In [5]:
import pandas as pd
from sklearn.model_selection import train_test_split
from sklearn.preprocessing import LabelEncoder, OneHotEncoder
from sklearn.impute import SimpleImputer
from sklearn.linear_model import LogisticRegression
from sklearn.metrics import accuracy_score
from scipy.sparse import hstack

# Load the datasets
train_df = pd.read_csv(r'C:\Users\Ahmed Ashraf\Desktop\archive (3)\playground-series-s4e8\train.csv')
test_df = pd.read_csv(r'C:\Users\Ahmed Ashraf\Desktop\archive (3)\playground-series-s4e8\test.csv')

# Separate features and target
X = train_df.drop(columns=['class', 'id'])
y = train_df['class']

# Encode the target
le = LabelEncoder()
y = le.fit_transform(y)  # 'e' becomes 0 and 'p' becomes 1

# Handle missing values by imputing with the most frequent value
imputer = SimpleImputer(strategy='most_frequent')
X = imputer.fit_transform(X)
X_test = imputer.transform(test_df.drop(columns=['id']))

# One-hot encode the categorical variables and convert to sparse matrix
encoder = OneHotEncoder(sparse_output=True, handle_unknown='ignore')
X_encoded = encoder.fit_transform(X)
X_test_encoded = encoder.transform(X_test)

# Split the training data into a train and validation set
X_train, X_val, y_train, y_val = train_test_split(X_encoded, y, test_size=0.2, random_state=42)

# Train a simple Logistic Regression model using sparse data
model = LogisticRegression(max_iter=1000)
model.fit(X_train, y_train)

# Validate the model
y_val_pred = model.predict(X_val)
print(f'Validation Accuracy: {accuracy_score(y_val, y_val_pred)}')

# Make predictions on the test set
test_predictions = model.predict(X_test_encoded)

# Convert predictions back to original labels
test_predictions = le.inverse_transform(test_predictions)

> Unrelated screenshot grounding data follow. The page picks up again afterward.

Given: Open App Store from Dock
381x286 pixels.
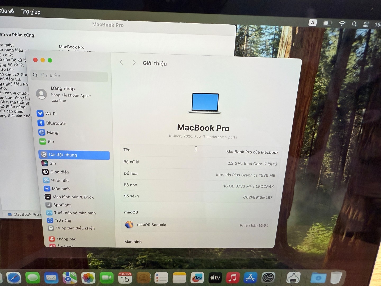Looking at the screenshot, I should click(250, 278).
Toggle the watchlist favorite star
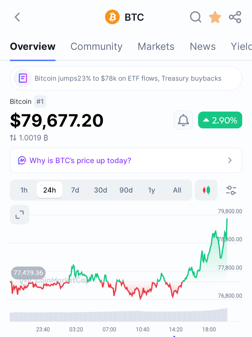This screenshot has width=252, height=337. (x=215, y=17)
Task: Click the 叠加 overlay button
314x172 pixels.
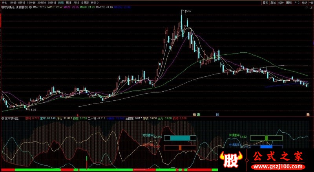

# Prepare the submission file
submission_df = pd.DataFrame({'id': test_df['id'], 'class': test_predictions})
submission_df.to_csv(r'C:\Users\Ahmed Ashraf\Desktop\submission.csv', index=False)

print("Submission file created successfully!")


Validation Accuracy: 0.8860149922440081
Submission file created successfully!